Selon vous, pourquoi aucun jeune chef français n'a gagné le SPYC jusqu'à présent ?

AS Pic : Je n’ai pas d’explication réelle mais du coup, c’est un vrai challenge pour nous cette année ! Le format du concours est très particulier car il n’y a pas de thème imposé donc les propositions sont toutes différentes, et peut-être que les Français n’ont pas su prendre leurs marques. Je dirais aussi que gagner un concours dépend de beaucoup de paramètres à l’instant-T. Il faut un alignement des planètes entre la qualité du plat, l’état d’esprit du chef mais aussi celui du jury ce jour-là.

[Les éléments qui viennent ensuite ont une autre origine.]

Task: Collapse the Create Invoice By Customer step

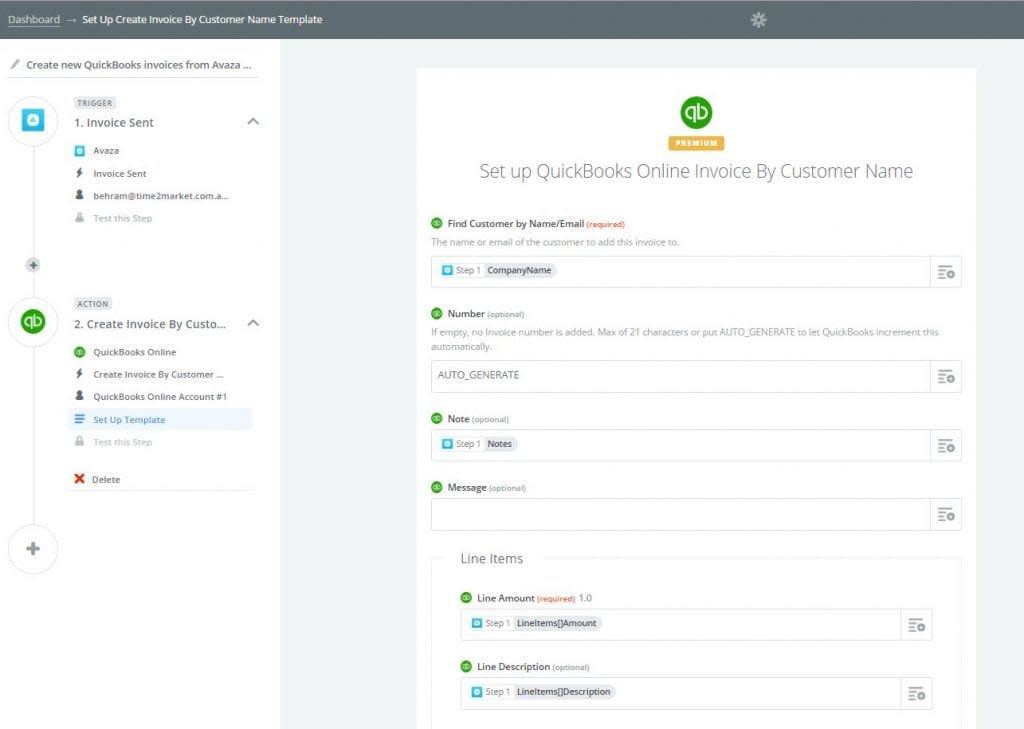Action: coord(251,324)
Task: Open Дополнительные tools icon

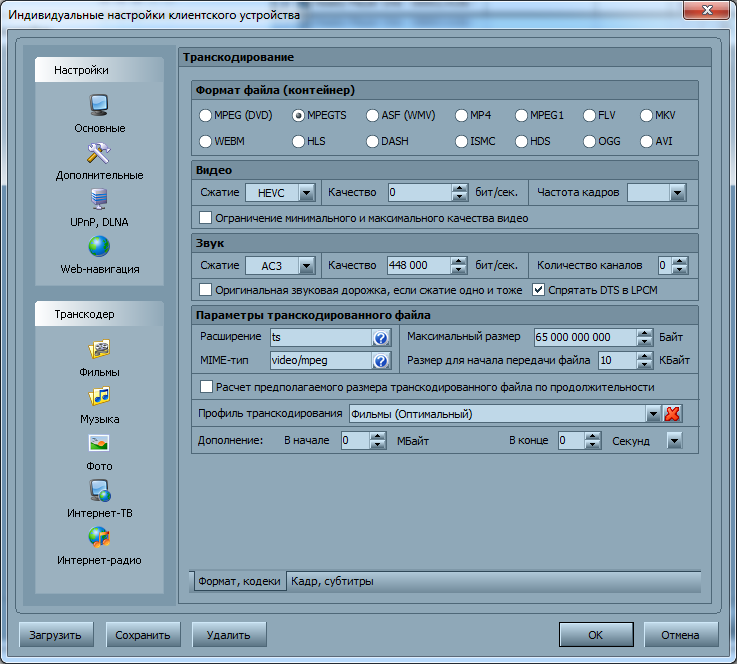Action: point(99,153)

Ce n’est pas une histoire de nation mais d’entraînement et de psychologie du chef.

A Alves Pereira : La victoire finale se joue sur des  détails, c'est très difficile de se détacher quand tous les plats sont excellents. Le jury a peut-être ressenti une plus grande émotion, une affinité particulière avec les plats des vainqueurs et l'identité qui les accompagnait.

Anne-Sophie Pic nous a également parlé de son parcours hors du commun et de sa cuisine :

Vous souvenez-vous du moment où vous avez eu envie de devenir chef ? Quels ont été les obstacles à surmonter pour réaliser ce rêve ?

Anne-Sophie Pic : C’était au cours de mes études en école de commerce. J’ai fait deux stages dont un chez Moët & Chandon. La découverte du champagne m’a ouvert les yeux et m'a aidée à revenir en cuisine. J’ai décidé de rentrer à la maison et d’apprendre auprès de mon père en 1991. Il est décédé quelques mois plus tard, ça a été très soudain et très difficile…

Le fait d’être autodidacte a-t-il été une barrière pour vous ?

Cela peut paraître anodin aujourd’hui, mais à l’époque il y avait très peu d’autodidactes en cuisine. Un bel exemple pour moi a été celui de Michel Bras, qui a révolutionné la cuisine des légumes, qui a su mettre en place des choses qui n’existaient pas avant, alors qu’il s’est formé tout seul. La vie n’est pas un long fleuve tranquille mais les obstacles sont faits pour être surmontés.

Quel conseil vous donneriez-vous si vous pouviez vous rencontrer à l'époque où vous étiez jeune cheffe ?

Je me dirais de me faire plus confiance. Quand j’ai commencé j’étais autodidacte, “fille de”, j’avais une grosse pression sur les épaules et je me sentais tétanisée à l’idée d’agir car j’avais peur de mal faire. Mais j’ai très vite compris que si je ne traçais pas mon propre chemin, j’allais subir les choses. C’est très important de trouver son propre chemin !

Selon vous, qu'est-ce que le talent ? Et comment se manifeste-t-il en cuisine ?

Le talent est une forme de prise de risque. Il faut une certaine forme de sincérité, être jusqu’au-boutiste. Le talent se cultive ! Quand on est passionné, on peut développer plus ou moins de talent mais se remettre en question est la clé.

Comment le monde culinaire évolue selon vous ?

Même si la dynamique de la gastronomie est mondiale, elle est de plus en plus centrée sur le terroir et je trouve cela très bien. Je défends une ouverture d’esprit sur le monde mais avec une conscience de la nécessité d’être plus vertueux. Je pense aussi que la cuisine aujourd’hui est un monde de non-exclusion, où tout le monde converse, du chef au sommelier en passant par le serveur. A mes débuts, ces différents corps de métier étaient très clivés et maintenant, j’ai le sentiment que l’on travaille plus ensemble, ce qui apporte des connaissances différentes et complémentaires. Avec le contexte actuel, nous évoluons aussi vers de nouveaux métiers comme le click&collect dans lequel nous avons acquis de nouvelles connaissances et des techniques. Ça m'a plu et je pense garder un lien avec ce monde.